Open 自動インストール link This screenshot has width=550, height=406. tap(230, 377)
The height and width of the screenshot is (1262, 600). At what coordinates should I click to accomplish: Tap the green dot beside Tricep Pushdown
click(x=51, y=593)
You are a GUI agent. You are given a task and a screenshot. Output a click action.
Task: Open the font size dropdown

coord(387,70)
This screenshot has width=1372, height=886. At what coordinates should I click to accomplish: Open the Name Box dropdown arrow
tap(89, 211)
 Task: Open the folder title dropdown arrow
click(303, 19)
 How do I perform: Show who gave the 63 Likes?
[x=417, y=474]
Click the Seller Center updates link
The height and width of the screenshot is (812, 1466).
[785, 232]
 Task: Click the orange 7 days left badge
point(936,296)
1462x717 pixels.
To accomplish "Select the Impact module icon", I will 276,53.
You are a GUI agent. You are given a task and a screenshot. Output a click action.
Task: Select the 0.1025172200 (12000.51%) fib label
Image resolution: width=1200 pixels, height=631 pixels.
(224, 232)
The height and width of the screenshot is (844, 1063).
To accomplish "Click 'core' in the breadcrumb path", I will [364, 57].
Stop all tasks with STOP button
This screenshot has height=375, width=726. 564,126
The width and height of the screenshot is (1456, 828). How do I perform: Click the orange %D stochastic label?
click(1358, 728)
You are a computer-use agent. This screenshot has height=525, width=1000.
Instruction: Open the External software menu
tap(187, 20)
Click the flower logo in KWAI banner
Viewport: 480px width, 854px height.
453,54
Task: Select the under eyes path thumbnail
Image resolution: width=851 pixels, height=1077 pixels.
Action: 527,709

THE PROBLEM:
From the data above, copy each line where the string "path" appears.

EXERCISE OUTPUT:
To accomplish "Click 'core' in the breadcrumb path", I will [364, 57].
Task: Select the under eyes path thumbnail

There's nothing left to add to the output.